There are around fifteen invaluable books that truly impacted my life and the biographies of Lila and Lenù brought an unbreakable energy into my personal canon. Ferrante’s masterpiece (the term is absolutely justified here) entails everything that moves and fascinates me: girlhood, womanhood, female friendships, ambition, misery, creativity, female sexuality, mothers and daughters, death, crime, inner life and language, violence, the female body, dysfunctional families and feminism. I had never read a story that captured female friendships as I experienced them: torn between admiration and envy, attraction and disgust, comparative and competitive thinking, compatibility and tension, acceptance and judgement, submission and oppression, co-dependency and solitude, concealed language and embellished expression, vulnerability and viciousness, secrecy and betrayal, motives and silence, desire and punishment, disapproval and imitation, intertwinement and liberation. Ferrante describes how female friendships are moulded by contradictions and travel across opposed poles, highs and lows, failures and successes, antagonism and protagonism, artifice and truth. And yet in-between all the black and white pillars, there is so much grey matter rendering these portraits of girlhood and womanhood so complex, interwoven and multilayered.
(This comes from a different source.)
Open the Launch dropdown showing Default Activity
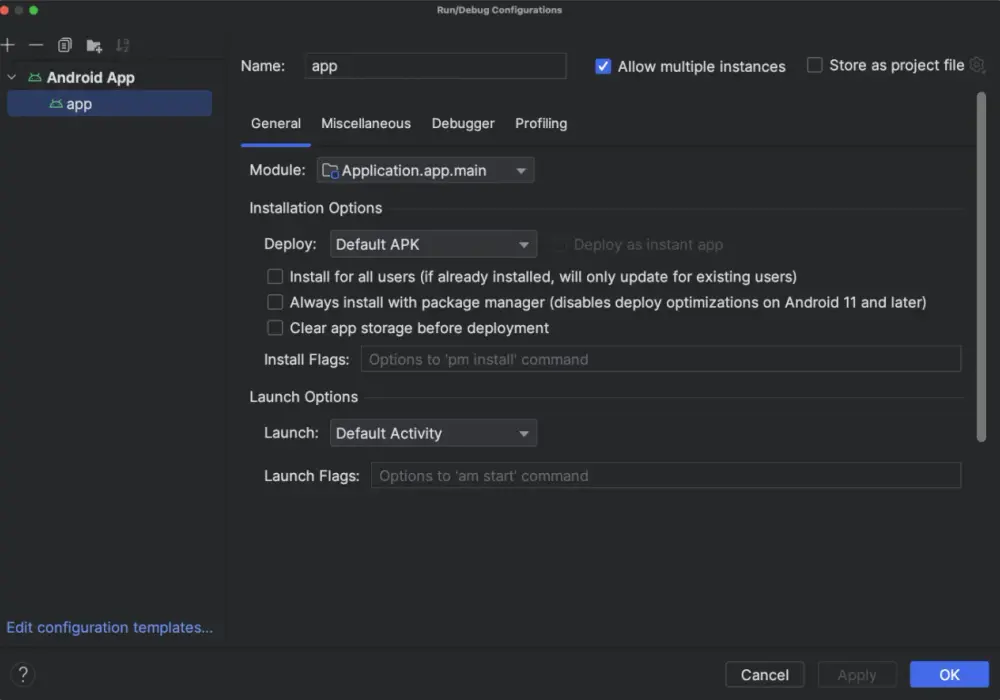 coord(433,433)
“Two Actresses” by Jean-Baptiste Santerre (1651-1717)
The way Ferrante exposes (predominantly Southern) Italian behavioural codes, men, women, power dynamics, theatrics, hierarchies, society and families cannot be underestimated. My mother is German, I was born and grew up in Luxembourg and my father brought the South of Italy into our home. I was hundreds of kilometres away from Southern Italy and yet its mindset infested my thinking, its violence confronted me, its screams and mental illness penetrated my memory, its systematic misogyny branded me as guilty even as a young girl, physically and psychologically I was subjected to it in the form of one person: my father. My life as a girl and a woman was a constant battle to stand up against him, rid my body of all the words he tried to imprint on it, protect it from harm, wire my brain against the borders of his mind, develop my sexuality without shame, guilt, male expectation, depreciation and condemnation, grow into my body without male disgust, commentation, lechery and dictatorship. Ferrante’s voice helped me burst the corset of my childhood and adulthood, my inner demons that were imposed on my psyche, defects that were never my own, she put everything in words, and I found my autonomy and agency, identifying my rebellions as such, as justified and necessary for survival and growth. I wanted to be on my own, free, and discover who I was as an entity without ancestral and cultural damage and baggage. I had never been the person others thought I was or diminished me to be. I had a world in my spirit and my body unblemished by outer influences, a palace built out of ruins.
You might read the novels and categorise yourself as a Lila, even though you are a Lenù, see Lila as ideal and Lenù as lacking, then your perception will shift with the downfall or growth of one or the other, it’s going back and forth, until you think they can only be perfect when put together, as one, their qualities united, but perfection is the most boring and stagnant thing there is and has nothing to do with these girls and women, and that’s why I love them so much. They are us. Climbing and falling. Succeeding and failing. Hand in hand or wrestling. They are both their own woman. Their story connects them. They are whole. They have chemistry and substance, grit and resilience, imagination and power, rich inner lives and flaws, madness and intellect, rebellion and patience, willpower and perseverance, love and darkness, tact and thunder, creativity and rage, language and life. Demonisation and idealisation can not just be found in many forms within the novels themselves, but also in your own unreliable mindset as you’re reading these two women. What are demonisation or idealisation doing to or for your mind, advancement and development? Either your hands are tied or you take advantage of them both. Self-creation or self-destruction. They are shapeshifters. You and I. Lila and Lenù. Vice versa. Everything in-between. Metamorphosing. Walking in other women’s shoes and our own.